11 hours ago, leadeater said:

That's not a problem anymore, RDMA NICs match Infiniband latency and most high end adapters are CNAs now days anyway. Infiniband performance share and deployment share in the top 500 is getting rather small now, decreasing every year significantly. Most are deploying 25G, 40G and 100G Ethernet with a large contingent of 10G already existing (likely using first wave of RDMA).

and expertise to make any new technology industry ready.

RMDA is nice as that helps remove the bottleneck at system nodes but there is still the issue of Ethernet switches in between the nodes.  In particular I will cite this paper (PDF) which puts RMDA Ethernet switching at 100 to 300 ns higher than Infiniband.  For a single switch that isn't bad but when your topology involves several layers of switches, that adds up and give Infinitband and similar a clear advantage over RMDA capable 100 Gbit Ethernet.

 

You also cite the reason as to why Infiniband market share has been declining:  Intel purchased one the bigger Infiniband manufactures and created Omnipath.  This result should not be surprising.

 

12 hours ago, leadeater said:

One of the big reasons HPE purchased SGI was their technology that synchronized CPU core clocks across the cluster, they then partnered with Intel to make custom SKUs with this technology in it.

◆ Exercise goal: Could you reproduce everything in the Infiniband forum post above from "12 hours ago, leadeater" down to "technology in it.", word for word?

◆ Data:
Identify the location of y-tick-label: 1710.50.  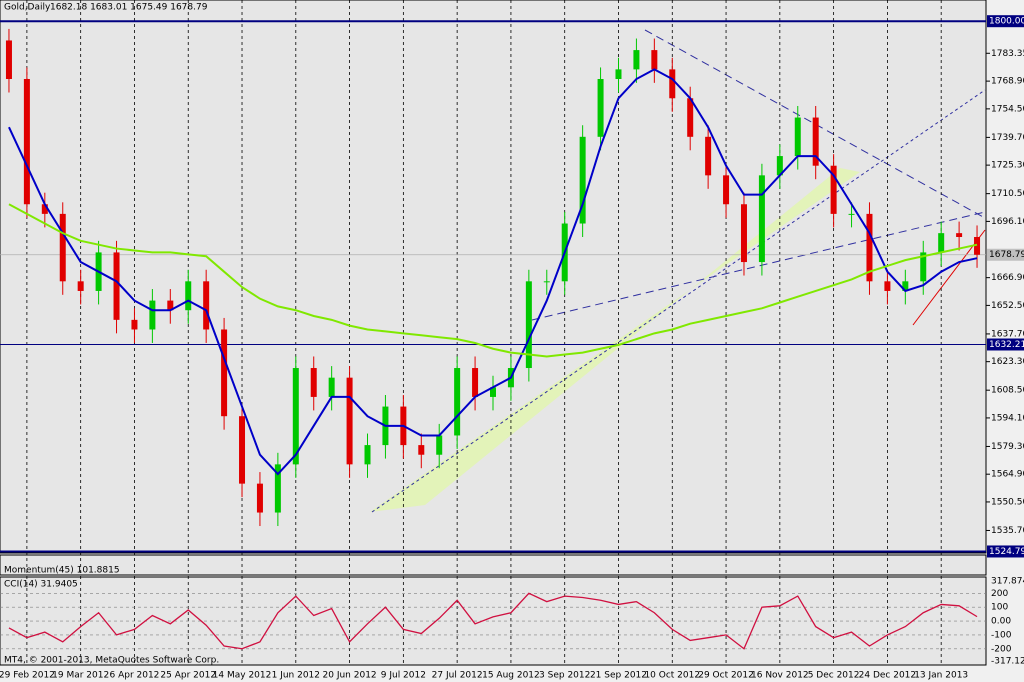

◆ Answer box:
12 hours ago, leadeater said:

One of the big reasons HPE purchased SGI was their technology that synchronized CPU core clocks across the cluster, they then partnered with Intel to make custom SKUs with this technology in it.